“No hay tal cosa como una línea de tiempo, la vida cambia y hay que adaptarse”, afirmó Ayesha Curry en su entrevista con el podcast Call Her Daddy. Así resumió la fundadora de Sweet July una filosofía que la acompañó en la maternidad, su crecimiento empresarial y la constante búsqueda de identidad propia, en medio de la fama y los desafíos de abrirse camino en sectores dominados por hombres.

La actriz, empresaria y esposa del reconocido jugador de la NBA Stephen Curry, compartió en la charla con Alexandra Cooper una visión íntima sobre cómo sus expectativas de vida se transformaron por completo. Aunque no imaginaba casarse ni tener hijos a una edad temprana, relató cómo logró equilibrar sus proyectos personales con la familia, encontrando en los cambios inesperados una oportunidad para evolucionar.

En su juventud, no contemplaba la idea del matrimonio ni la maternidad. Sobre esto, recordó: “Pensaba que iba a ser una mujer de carrera, y eso era todo”. Sin embargo, tras casarse a los 22 años y ser madre poco después, sus prioridades cambiaron radicalmente.
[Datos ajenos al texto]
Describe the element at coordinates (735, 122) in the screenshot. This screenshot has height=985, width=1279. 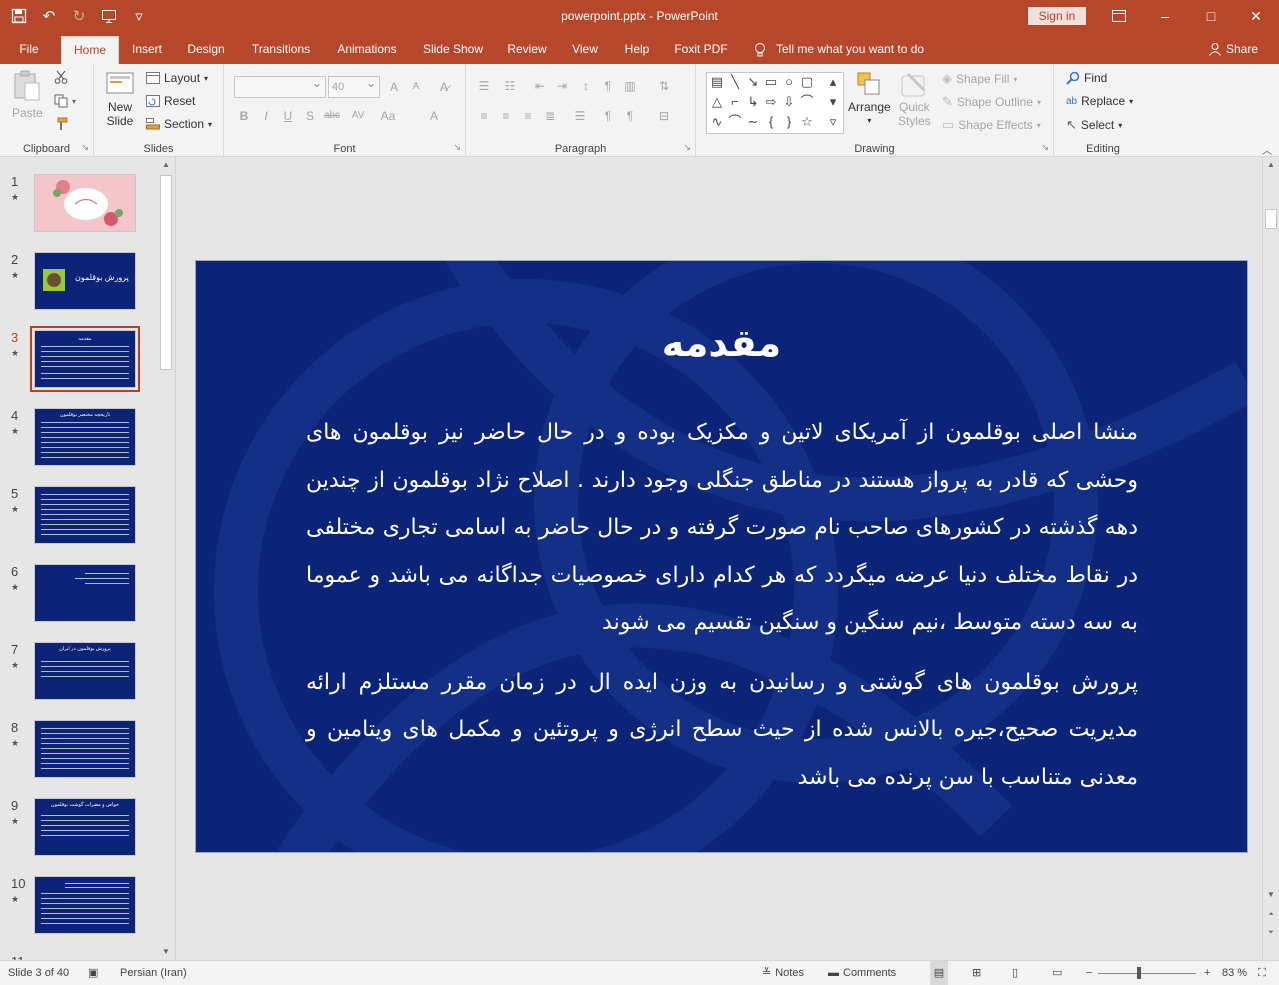
I see `arc-shape-icon: ⌒` at that location.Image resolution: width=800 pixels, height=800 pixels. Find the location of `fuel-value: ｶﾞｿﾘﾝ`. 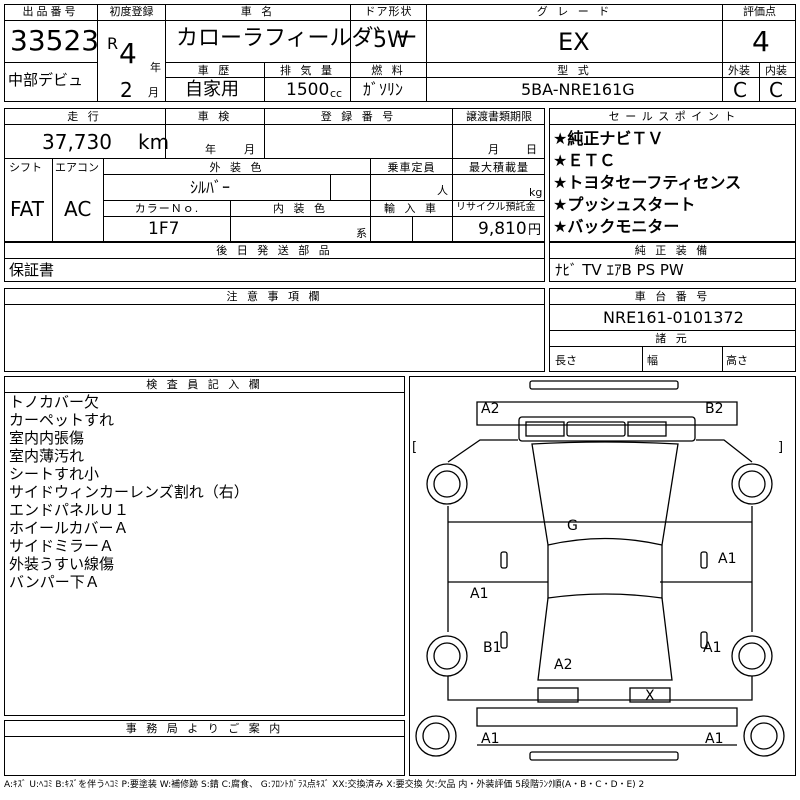

fuel-value: ｶﾞｿﾘﾝ is located at coordinates (384, 90).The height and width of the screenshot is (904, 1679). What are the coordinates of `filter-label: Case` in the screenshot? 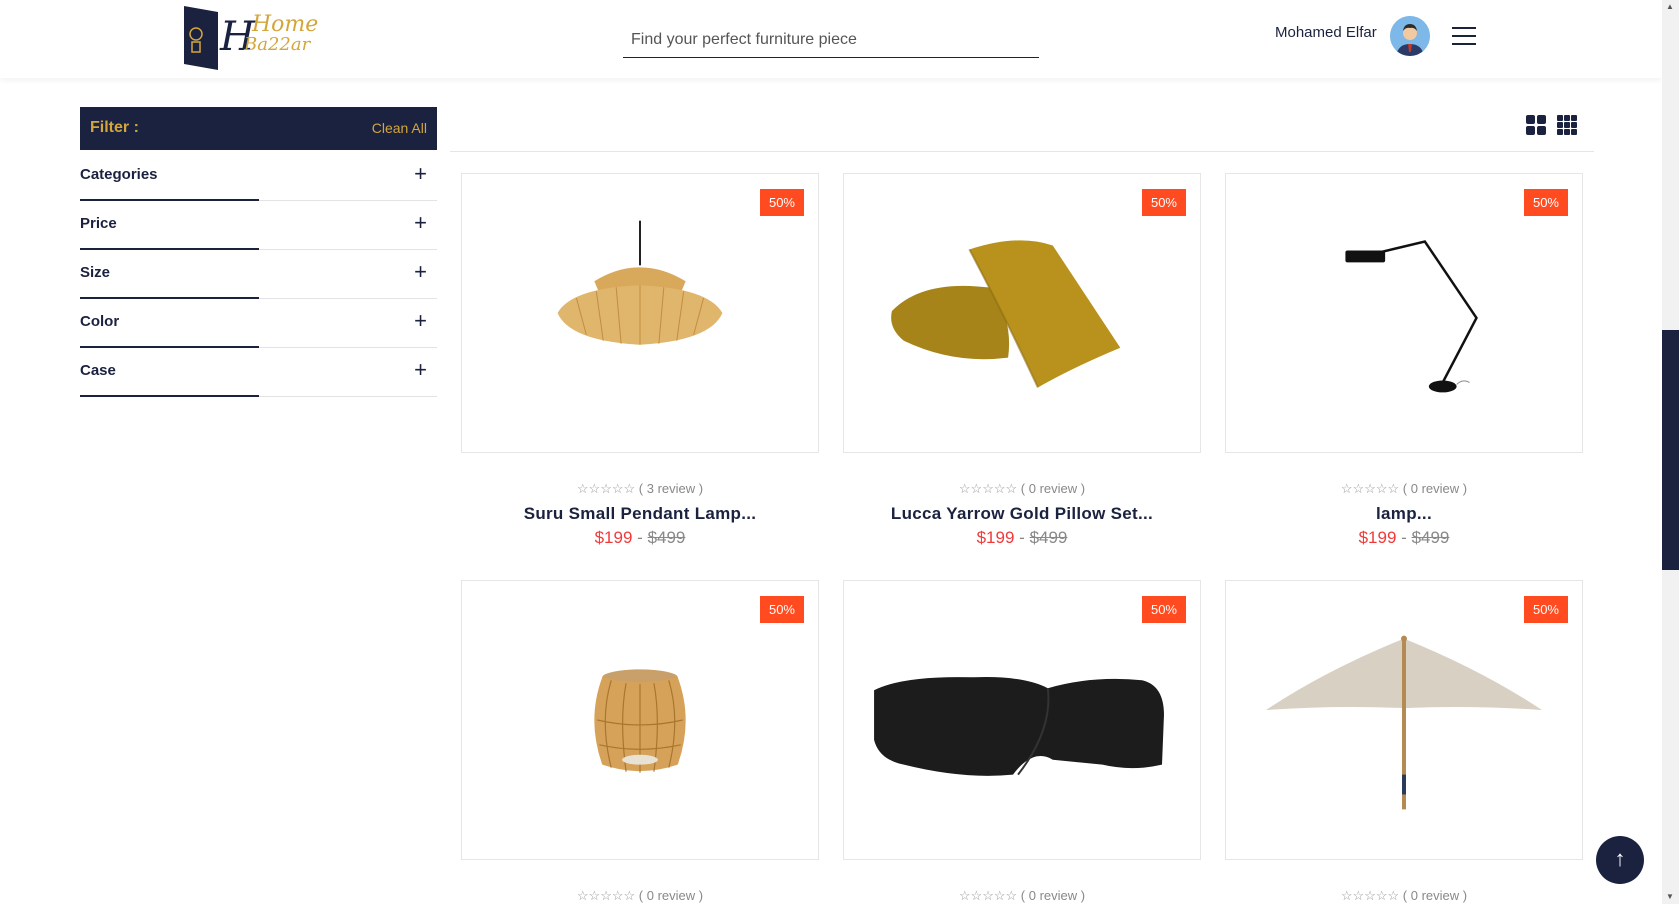 It's located at (98, 370).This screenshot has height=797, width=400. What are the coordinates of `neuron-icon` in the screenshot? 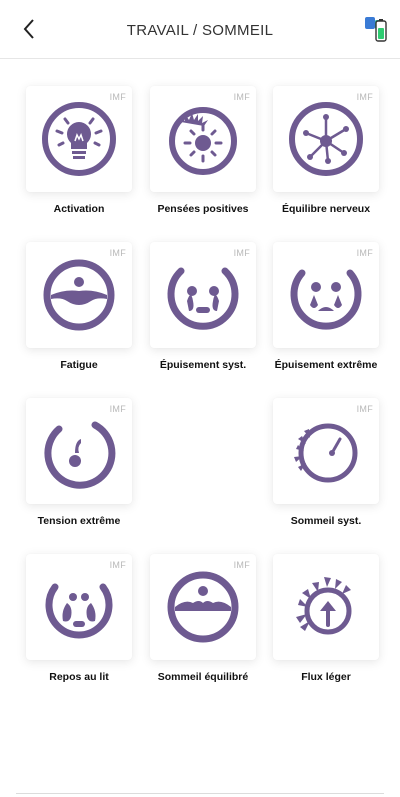 It's located at (326, 139).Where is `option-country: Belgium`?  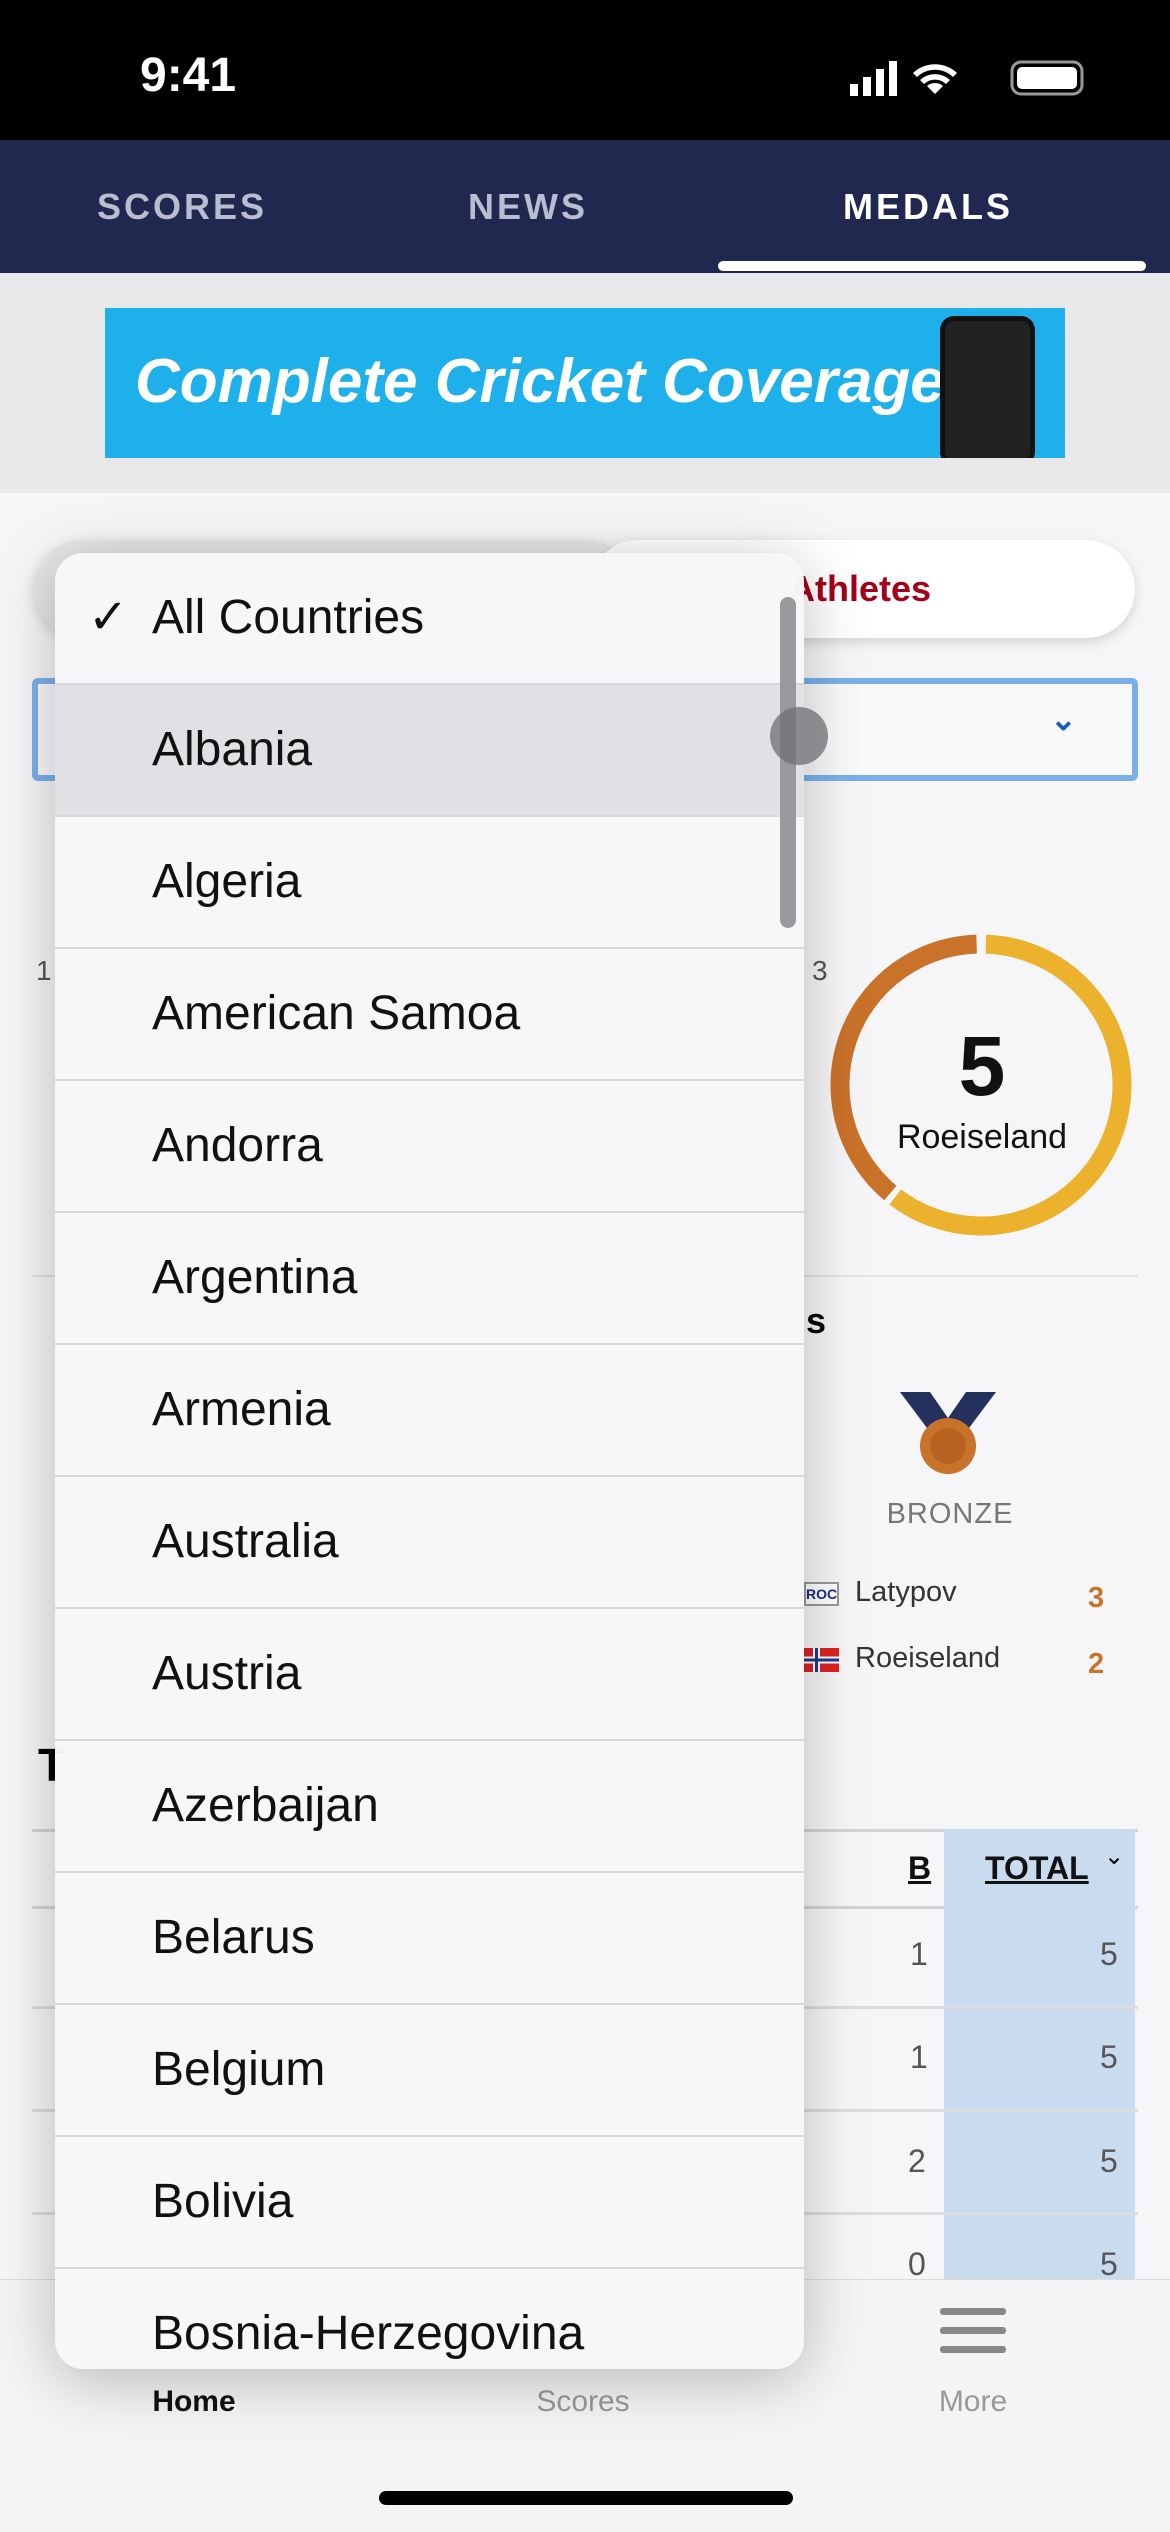 option-country: Belgium is located at coordinates (430, 2071).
La maternidad temprana la obligó a repensar quién era y a reencontrarse con sus propios proyectos.

La relación de amor entre Ayesha y Stephen Curry surgió en la adolescencia tras la mudanza de ella desde Canadá a Carolina del Norte, primero como amistad y después como pareja. A propósito de esto, confesó: “Nunca pensé que él se fijaría en alguien como yo”. Tras superar la distancia universitaria, la llegada del jugador a la NBA fue un periodo de mucha incertidumbre que ambos navegaron con apoyo mutuo.

En este sentido, la fama de Stephen y la atención mediática generaron retos inesperados para Ayesha. Fue así que relató cómo la presión del entorno deportivo la afectó especialmente en los primeros años de su matrimonio. “Recuerdo que poco después de nacer mi primera hija, una mujer abrió la puerta del coche solo para ver al bebé y me dijo: ‘Sabías a lo que te metías’”, compartió.

Al reflexionar sobre el legado que desea dejar, Ayesha Curry manifestó que su mayor aspiración es que sus hijos sean personas amables y solidarias, más allá de lo profesional. Para ella, el verdadero éxito consiste en haber aportado a la formación de seres humanos empáticos y comprometidos con su entorno.